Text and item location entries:
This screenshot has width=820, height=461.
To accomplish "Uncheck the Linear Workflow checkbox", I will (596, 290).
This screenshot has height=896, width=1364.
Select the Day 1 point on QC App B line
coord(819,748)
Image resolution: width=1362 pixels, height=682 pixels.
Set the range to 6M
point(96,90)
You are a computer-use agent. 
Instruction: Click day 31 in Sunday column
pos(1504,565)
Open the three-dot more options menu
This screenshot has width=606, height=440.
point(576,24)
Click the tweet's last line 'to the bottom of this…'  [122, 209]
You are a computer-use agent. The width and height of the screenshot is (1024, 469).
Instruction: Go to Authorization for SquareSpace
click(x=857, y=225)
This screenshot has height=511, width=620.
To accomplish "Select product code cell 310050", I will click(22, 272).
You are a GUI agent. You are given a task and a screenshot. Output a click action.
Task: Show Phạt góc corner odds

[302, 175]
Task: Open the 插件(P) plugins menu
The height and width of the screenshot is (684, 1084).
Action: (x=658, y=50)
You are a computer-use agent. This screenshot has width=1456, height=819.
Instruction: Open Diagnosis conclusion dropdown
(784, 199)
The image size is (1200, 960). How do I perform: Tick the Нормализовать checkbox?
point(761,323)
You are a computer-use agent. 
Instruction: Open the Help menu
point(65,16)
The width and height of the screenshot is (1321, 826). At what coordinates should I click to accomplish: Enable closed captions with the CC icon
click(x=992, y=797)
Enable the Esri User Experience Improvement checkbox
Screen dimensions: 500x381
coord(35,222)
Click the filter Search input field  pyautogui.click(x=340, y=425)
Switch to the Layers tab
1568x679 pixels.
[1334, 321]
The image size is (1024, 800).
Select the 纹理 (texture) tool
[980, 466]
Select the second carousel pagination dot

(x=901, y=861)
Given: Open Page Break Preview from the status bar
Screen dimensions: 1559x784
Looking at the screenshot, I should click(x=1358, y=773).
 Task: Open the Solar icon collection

SET EXERCISE: Pick out each line in the material above that contains the string "menu" and copy it. Count only matches with the same uppercase and lowercase letters.

SOLUTION:
Open the three-dot more options menu
Task: Open the 插件(P) plugins menu
Instruction: Open the Help menu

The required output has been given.